Prompt: Skip all lines in the entries below that come before the one containing "Open the codex link under ChatGPT官方-aws". Repeat that line and the rest exactly.

Stored data entries:
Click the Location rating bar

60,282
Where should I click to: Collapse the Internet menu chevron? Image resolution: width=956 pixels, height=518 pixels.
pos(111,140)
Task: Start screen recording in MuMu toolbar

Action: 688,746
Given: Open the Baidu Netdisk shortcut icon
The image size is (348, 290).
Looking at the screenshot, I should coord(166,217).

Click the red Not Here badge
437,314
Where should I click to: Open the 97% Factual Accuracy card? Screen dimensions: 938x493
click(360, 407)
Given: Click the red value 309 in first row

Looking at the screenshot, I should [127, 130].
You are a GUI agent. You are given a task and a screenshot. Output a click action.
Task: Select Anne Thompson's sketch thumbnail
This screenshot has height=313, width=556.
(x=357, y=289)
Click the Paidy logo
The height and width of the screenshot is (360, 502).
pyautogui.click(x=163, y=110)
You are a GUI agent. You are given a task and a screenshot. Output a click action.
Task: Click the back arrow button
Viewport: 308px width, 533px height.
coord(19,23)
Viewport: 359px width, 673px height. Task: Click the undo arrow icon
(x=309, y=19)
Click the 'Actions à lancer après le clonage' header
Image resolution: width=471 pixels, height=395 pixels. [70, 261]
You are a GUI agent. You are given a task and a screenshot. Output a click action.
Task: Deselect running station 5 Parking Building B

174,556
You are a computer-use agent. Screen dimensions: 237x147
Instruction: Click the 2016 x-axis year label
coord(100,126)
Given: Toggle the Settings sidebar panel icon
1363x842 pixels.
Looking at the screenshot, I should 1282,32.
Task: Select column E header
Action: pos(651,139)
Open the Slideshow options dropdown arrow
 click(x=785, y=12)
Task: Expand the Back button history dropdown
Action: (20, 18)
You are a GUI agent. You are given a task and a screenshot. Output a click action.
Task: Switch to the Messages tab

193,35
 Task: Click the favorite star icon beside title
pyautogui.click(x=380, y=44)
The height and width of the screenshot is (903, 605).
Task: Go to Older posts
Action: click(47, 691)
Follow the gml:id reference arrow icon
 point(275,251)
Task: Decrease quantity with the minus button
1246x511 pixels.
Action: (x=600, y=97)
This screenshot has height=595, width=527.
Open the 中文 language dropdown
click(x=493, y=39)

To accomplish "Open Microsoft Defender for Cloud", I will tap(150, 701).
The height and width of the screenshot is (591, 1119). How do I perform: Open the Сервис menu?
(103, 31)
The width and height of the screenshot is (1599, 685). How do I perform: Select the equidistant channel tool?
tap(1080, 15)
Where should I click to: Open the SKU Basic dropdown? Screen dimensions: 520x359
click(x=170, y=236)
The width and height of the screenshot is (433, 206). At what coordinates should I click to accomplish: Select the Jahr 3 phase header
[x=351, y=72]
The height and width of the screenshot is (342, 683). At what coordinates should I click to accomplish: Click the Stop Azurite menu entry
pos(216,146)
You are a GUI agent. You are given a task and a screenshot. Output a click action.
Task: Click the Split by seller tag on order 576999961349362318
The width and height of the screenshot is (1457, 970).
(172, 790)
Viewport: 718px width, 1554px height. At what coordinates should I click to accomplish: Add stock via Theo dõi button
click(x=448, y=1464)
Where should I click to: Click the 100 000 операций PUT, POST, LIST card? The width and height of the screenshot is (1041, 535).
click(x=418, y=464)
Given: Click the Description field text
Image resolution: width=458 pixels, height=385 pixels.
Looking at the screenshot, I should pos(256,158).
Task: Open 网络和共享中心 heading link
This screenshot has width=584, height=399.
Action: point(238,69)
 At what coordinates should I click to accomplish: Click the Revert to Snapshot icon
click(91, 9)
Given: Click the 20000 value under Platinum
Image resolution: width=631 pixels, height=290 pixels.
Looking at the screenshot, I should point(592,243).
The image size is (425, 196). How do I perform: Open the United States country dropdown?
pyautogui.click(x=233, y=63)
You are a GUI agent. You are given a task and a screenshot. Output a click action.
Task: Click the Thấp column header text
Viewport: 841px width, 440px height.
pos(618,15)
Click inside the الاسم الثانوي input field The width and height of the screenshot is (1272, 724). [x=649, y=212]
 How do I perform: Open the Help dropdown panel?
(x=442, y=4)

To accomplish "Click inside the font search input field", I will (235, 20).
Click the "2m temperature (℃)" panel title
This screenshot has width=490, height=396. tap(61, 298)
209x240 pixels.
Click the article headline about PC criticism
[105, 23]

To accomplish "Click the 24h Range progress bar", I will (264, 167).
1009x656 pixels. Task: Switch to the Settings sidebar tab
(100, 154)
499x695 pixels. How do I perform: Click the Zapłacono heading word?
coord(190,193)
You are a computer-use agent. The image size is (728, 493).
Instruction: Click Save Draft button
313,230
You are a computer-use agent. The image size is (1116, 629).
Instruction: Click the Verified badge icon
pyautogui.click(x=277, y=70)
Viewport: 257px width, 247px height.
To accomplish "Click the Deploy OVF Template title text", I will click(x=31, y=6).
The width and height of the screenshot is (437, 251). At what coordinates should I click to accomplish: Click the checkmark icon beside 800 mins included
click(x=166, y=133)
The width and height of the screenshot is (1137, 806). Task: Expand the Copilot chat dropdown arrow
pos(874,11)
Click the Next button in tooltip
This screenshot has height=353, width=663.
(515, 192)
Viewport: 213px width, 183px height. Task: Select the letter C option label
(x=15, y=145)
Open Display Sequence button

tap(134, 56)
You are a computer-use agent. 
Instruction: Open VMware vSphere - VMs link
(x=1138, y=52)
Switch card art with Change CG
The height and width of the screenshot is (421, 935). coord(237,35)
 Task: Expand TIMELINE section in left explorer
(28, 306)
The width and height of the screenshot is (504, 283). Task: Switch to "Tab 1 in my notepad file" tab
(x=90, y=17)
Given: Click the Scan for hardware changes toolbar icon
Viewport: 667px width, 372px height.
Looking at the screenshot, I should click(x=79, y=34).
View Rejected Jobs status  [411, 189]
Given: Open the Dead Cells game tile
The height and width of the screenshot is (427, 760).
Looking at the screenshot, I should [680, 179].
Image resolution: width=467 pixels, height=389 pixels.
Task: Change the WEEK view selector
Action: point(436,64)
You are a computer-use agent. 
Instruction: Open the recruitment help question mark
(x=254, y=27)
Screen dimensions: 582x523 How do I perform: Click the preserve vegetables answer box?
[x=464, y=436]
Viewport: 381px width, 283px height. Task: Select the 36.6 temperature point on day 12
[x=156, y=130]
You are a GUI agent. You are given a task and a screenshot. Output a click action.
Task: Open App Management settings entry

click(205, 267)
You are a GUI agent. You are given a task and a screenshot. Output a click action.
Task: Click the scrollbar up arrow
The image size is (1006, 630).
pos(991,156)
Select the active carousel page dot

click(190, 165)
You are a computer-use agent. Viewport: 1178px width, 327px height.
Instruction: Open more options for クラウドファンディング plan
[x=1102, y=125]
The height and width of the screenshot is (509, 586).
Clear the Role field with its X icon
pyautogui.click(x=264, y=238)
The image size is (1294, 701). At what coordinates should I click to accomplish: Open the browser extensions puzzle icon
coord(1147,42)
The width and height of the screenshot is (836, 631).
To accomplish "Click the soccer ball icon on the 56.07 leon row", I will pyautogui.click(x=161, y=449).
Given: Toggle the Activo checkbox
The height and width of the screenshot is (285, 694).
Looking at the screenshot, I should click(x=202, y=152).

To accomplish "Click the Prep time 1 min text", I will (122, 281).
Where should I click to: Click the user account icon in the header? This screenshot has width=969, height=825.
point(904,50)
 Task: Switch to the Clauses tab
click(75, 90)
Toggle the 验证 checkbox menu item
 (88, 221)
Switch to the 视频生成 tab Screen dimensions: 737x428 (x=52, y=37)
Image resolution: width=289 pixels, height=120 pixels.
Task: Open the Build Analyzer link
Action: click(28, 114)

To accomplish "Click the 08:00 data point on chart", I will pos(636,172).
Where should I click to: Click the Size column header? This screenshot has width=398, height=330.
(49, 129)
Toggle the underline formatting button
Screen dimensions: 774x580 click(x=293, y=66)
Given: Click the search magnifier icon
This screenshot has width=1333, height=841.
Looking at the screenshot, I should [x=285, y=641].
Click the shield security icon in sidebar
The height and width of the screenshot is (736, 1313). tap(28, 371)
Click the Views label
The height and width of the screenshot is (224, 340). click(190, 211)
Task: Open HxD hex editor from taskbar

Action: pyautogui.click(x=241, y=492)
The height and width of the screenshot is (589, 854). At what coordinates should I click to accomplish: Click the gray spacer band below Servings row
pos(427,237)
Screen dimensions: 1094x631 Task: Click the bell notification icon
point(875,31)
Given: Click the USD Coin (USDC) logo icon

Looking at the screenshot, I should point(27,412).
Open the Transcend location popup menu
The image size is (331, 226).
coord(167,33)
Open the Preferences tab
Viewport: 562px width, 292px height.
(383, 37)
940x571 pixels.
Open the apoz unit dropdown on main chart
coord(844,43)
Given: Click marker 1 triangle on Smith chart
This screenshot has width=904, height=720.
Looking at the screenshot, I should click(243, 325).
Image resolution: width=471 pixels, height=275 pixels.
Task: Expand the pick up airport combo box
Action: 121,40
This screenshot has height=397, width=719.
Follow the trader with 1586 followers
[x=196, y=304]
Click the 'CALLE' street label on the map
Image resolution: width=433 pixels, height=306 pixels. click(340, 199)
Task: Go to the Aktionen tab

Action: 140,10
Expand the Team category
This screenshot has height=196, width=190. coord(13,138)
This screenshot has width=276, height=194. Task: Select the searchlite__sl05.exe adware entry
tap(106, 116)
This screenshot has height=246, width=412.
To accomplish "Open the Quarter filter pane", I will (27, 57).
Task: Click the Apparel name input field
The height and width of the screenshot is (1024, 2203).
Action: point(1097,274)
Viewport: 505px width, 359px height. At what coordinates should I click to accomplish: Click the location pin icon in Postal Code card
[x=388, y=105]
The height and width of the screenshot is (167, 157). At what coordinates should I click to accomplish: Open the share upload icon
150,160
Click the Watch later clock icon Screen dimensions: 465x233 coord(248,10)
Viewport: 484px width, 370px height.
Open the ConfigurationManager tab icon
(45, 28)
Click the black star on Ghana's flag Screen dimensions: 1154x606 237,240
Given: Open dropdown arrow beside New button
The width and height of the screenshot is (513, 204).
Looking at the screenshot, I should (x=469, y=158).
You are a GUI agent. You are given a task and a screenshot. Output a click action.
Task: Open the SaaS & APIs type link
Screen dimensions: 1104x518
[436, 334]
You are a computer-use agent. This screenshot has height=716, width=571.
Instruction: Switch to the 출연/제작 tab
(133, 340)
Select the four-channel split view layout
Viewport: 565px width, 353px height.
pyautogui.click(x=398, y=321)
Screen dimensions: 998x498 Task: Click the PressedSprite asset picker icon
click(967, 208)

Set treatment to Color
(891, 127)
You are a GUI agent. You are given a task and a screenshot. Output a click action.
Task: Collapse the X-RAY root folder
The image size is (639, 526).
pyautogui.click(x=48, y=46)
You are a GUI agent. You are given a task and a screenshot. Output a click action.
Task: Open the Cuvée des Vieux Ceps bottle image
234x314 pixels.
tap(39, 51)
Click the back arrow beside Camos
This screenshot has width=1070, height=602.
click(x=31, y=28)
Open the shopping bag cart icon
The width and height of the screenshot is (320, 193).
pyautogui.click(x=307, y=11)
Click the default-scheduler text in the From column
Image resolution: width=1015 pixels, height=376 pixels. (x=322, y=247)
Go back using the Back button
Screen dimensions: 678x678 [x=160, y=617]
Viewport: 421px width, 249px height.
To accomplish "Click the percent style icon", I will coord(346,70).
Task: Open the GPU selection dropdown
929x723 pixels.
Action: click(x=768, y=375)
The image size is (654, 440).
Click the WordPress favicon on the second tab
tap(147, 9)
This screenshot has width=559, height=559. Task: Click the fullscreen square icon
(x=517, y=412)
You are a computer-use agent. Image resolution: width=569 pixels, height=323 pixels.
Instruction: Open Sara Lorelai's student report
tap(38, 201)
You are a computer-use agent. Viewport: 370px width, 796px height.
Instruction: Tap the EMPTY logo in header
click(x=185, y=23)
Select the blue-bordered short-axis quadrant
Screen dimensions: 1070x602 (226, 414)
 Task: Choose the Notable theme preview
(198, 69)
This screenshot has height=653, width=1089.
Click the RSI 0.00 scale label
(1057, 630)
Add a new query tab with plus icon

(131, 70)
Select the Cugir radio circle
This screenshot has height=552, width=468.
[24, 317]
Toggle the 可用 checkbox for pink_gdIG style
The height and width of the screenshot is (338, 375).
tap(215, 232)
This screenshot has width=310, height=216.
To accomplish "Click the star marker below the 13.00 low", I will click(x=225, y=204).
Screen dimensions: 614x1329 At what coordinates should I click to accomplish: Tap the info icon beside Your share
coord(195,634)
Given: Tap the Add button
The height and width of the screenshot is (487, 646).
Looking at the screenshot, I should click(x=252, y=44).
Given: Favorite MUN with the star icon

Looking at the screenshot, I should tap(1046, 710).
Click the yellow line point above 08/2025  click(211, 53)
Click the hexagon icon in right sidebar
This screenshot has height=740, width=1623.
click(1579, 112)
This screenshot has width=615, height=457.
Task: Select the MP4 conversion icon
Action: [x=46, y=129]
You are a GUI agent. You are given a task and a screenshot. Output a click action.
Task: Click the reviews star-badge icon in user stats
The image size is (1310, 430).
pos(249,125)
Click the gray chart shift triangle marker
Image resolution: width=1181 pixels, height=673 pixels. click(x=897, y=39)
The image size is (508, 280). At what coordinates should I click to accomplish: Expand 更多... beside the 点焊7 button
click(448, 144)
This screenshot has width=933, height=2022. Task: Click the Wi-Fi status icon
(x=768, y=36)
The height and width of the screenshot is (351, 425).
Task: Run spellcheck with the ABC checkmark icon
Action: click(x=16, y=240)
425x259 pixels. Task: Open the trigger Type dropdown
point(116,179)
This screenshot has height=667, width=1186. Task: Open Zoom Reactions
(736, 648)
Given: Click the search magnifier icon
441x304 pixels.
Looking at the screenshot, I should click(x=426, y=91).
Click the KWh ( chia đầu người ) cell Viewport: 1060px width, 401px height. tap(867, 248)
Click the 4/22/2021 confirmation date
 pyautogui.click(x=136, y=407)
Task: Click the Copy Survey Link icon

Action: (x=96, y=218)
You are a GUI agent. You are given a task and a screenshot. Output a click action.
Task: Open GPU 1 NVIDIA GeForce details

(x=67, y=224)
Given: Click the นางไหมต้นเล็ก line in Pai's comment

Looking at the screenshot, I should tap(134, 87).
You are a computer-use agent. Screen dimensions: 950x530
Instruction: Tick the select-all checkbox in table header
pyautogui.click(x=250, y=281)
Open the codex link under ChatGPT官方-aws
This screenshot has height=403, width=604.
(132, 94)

The answer:
Open the codex link under ChatGPT官方-aws
This screenshot has height=403, width=604.
(132, 94)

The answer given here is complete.